Torch-TensorRT is a package which allows users to automatically compile PyTorch and TorchScript modules to TensorRT while remaining in PyTorch
Project description
Torch-TensorRT
Easily achieve the best inference performance for any PyTorch model on the NVIDIA platform.
Torch-TensorRT brings the power of TensorRT to PyTorch. Accelerate inference latency by up to 5x compared to eager execution in just one line of code.
Installation
Stable versions of Torch-TensorRT are published on PyPI
pip install torch-tensorrt
Nightly versions of Torch-TensorRT are published on the PyTorch package index
pip install --pre torch-tensorrt --index-url https://download.pytorch.org/whl/nightly/cu124
Torch-TensorRT is also distributed in the ready-to-run NVIDIA NGC PyTorch Container which has all dependencies with the proper versions and example notebooks included.
For more advanced installation methods, please see here
Quickstart
Option 1: torch.compile
You can use Torch-TensorRT anywhere you use torch.compile
:
import torch
import torch_tensorrt
model = MyModel().eval().cuda() # define your model here
x = torch.randn((1, 3, 224, 224)).cuda() # define what the inputs to the model will look like
optimized_model = torch.compile(model, backend="tensorrt")

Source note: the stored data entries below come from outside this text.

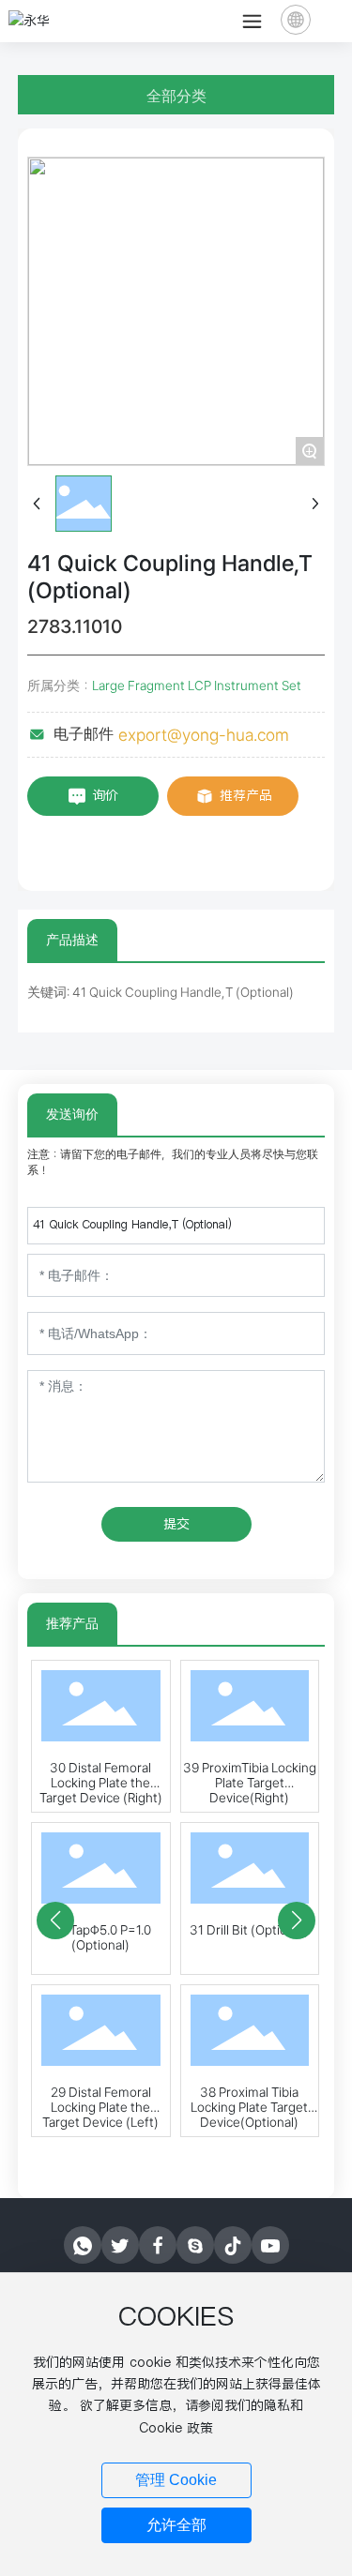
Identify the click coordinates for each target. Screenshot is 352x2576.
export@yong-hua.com (203, 735)
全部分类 (176, 96)
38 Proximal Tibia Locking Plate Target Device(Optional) (249, 2107)
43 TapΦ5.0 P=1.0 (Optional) (100, 1937)
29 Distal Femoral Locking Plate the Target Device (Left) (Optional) (100, 2115)
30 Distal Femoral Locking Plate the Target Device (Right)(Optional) (100, 1790)
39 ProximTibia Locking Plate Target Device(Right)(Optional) (249, 1790)
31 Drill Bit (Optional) (249, 1929)
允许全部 (176, 2525)
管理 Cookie (176, 2480)
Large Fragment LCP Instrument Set (196, 685)
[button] (55, 1920)
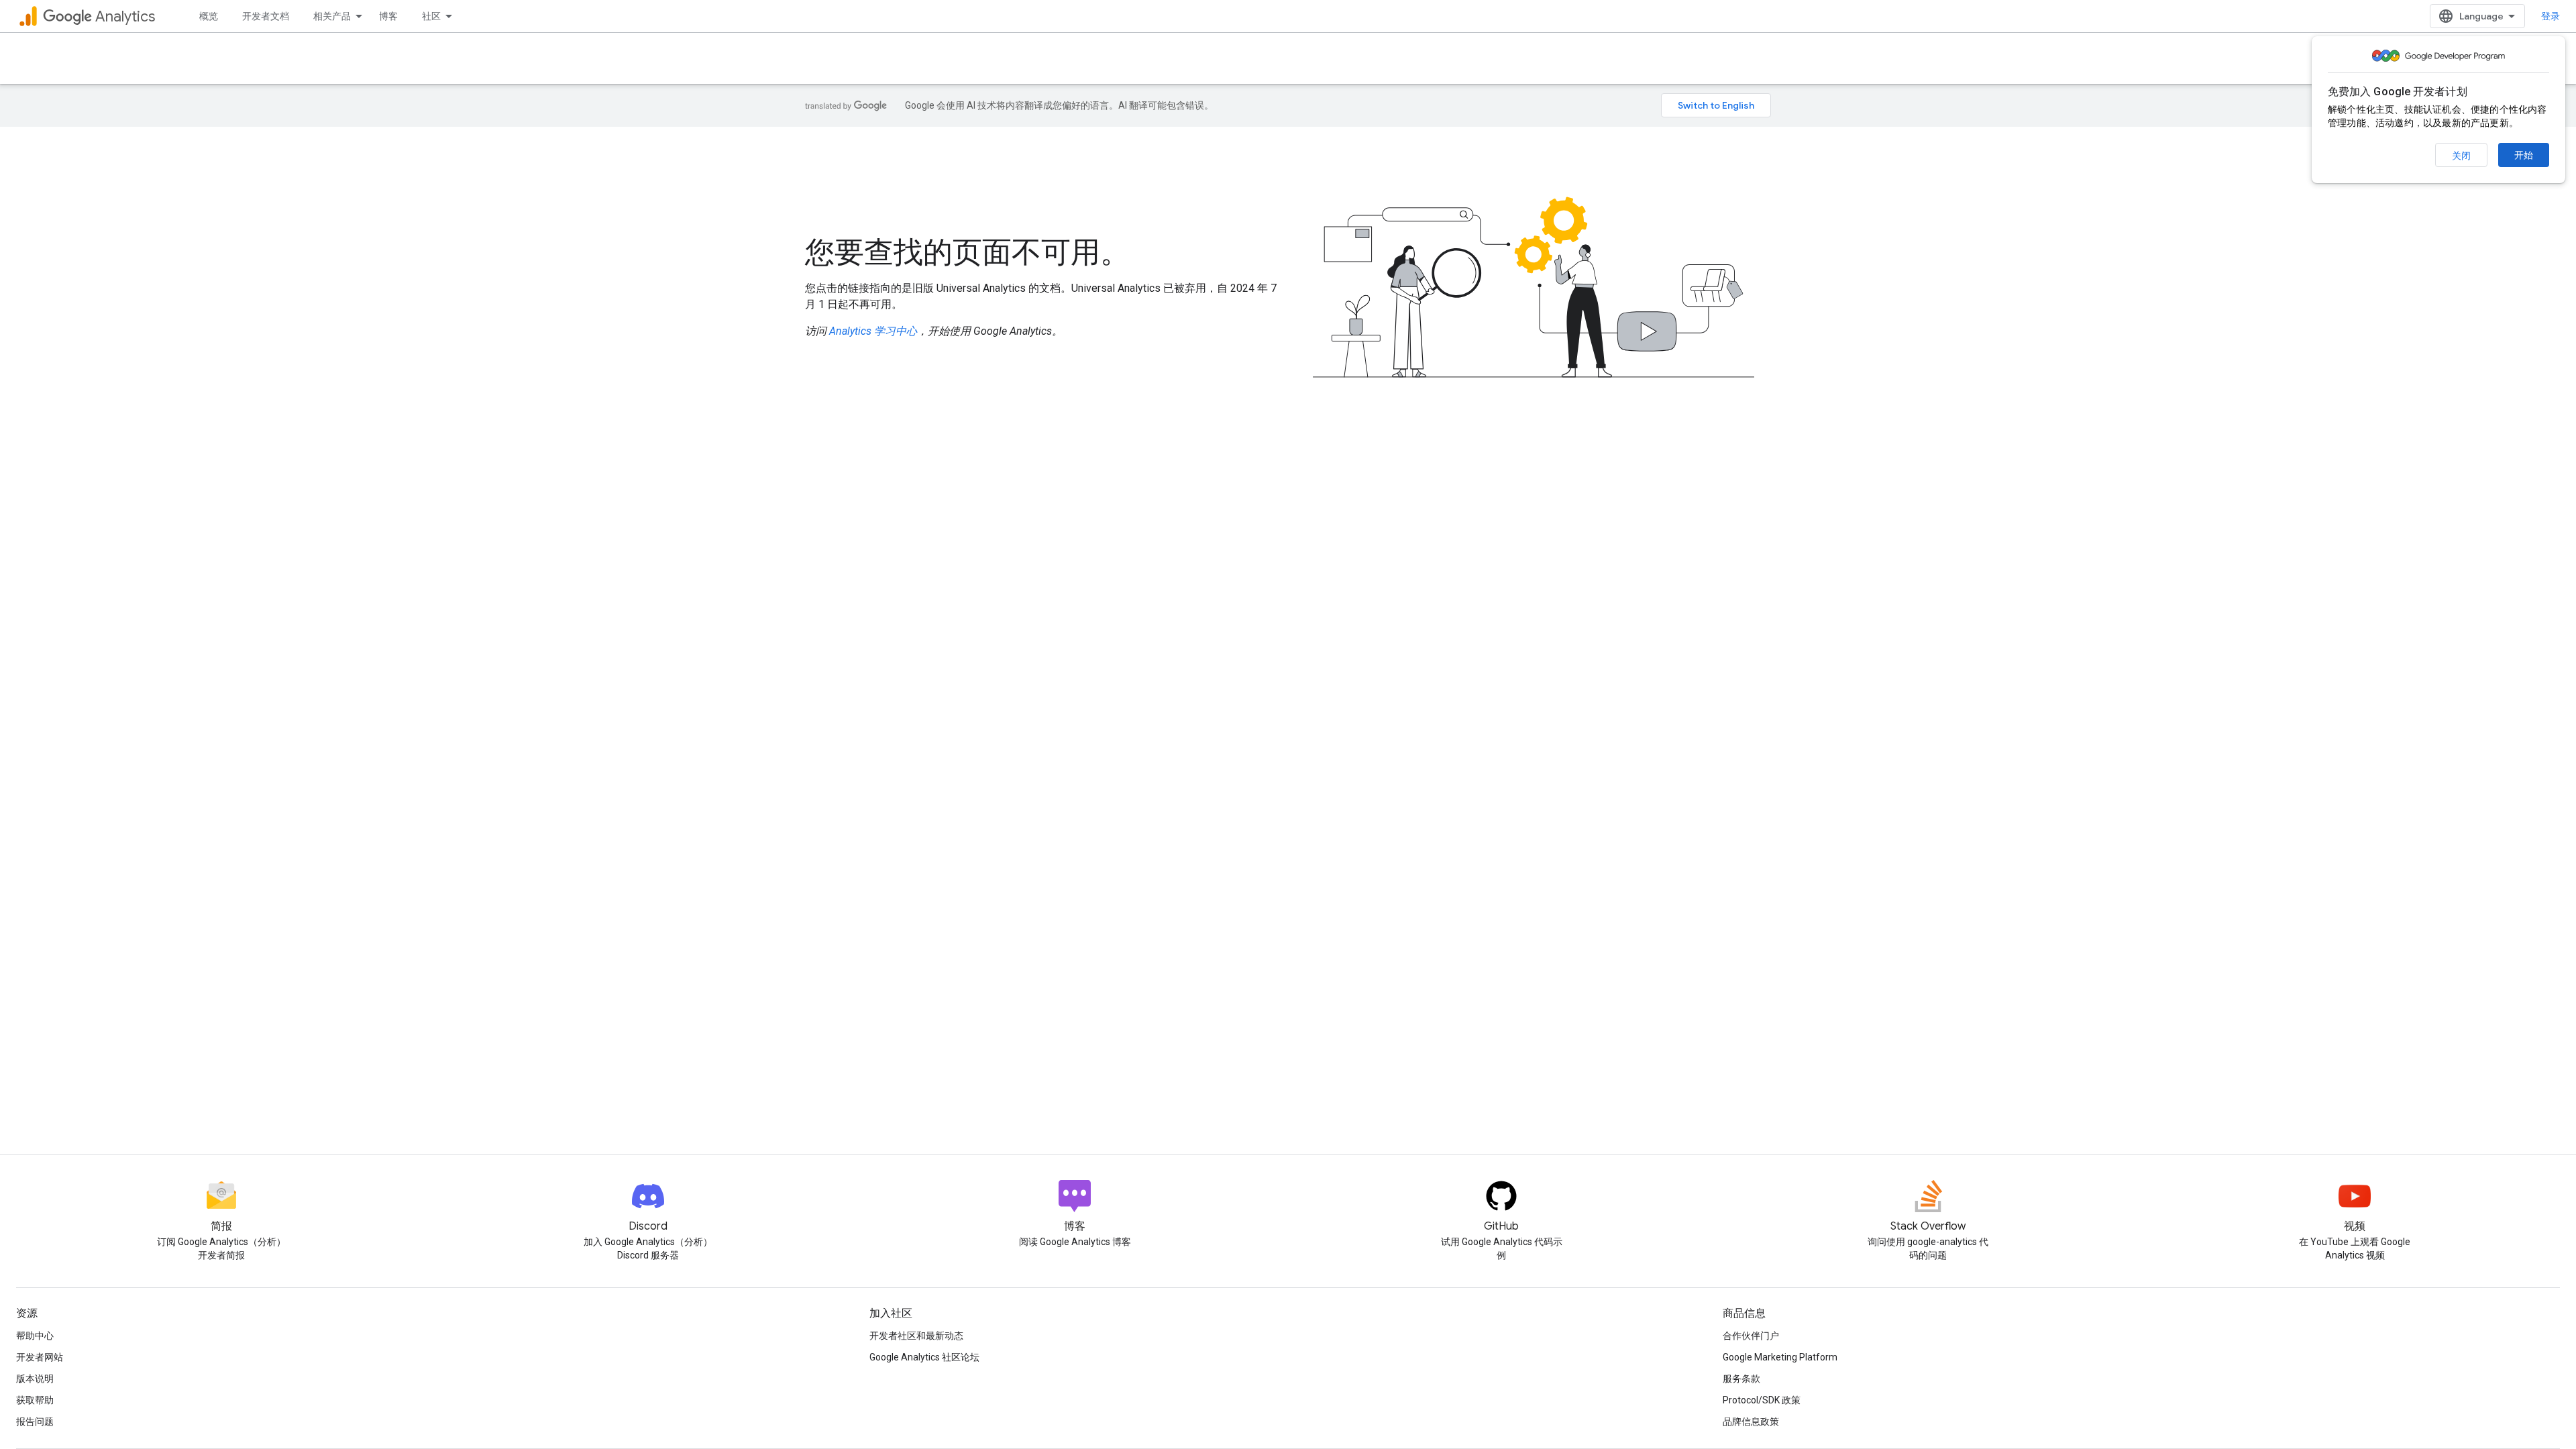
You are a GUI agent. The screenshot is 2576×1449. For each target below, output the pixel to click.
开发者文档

optimized_model(x) # compiled on first run
optimized_model(x) # this will be fast!
Option 2: Export
If you want to optimize your model ahead-of-time and/or deploy in a C++ environment, Torch-TensorRT provides an export-style workflow that serializes an optimized module. This module can be deployed in PyTorch or with libtorch (i.e. without a Python dependency).
Step 1: Optimize + serialize
import torch
import torch_tensorrt
model = MyModel().eval().cuda() # define your model here
inputs = [torch.randn((1, 3, 224, 224)).cuda()] # define a list of representative inputs here
trt_gm = torch_tensorrt.compile(model, ir="dynamo", inputs)
torch_tensorrt.save(trt_gm, "trt.ep", inputs=inputs) # PyTorch only supports Python runtime for an ExportedProgram. For C++ deployment, use a TorchScript file
torch_tensorrt.save(trt_gm, "trt.ts", output_format="torchscript", inputs=inputs)
Step 2: Deploy
Deployment in PyTorch:
import torch
import torch_tensorrt
inputs = [torch.randn((1, 3, 224, 224)).cuda()] # your inputs go here
# You can run this in a new python session!
model = torch.export.load("trt.ep").module()
# model = torch_tensorrt.load("trt.ep").module() # this also works
model(*inputs)
Deployment in C++:
#include "torch/script.h"
#include "torch_tensorrt/torch_tensorrt.h"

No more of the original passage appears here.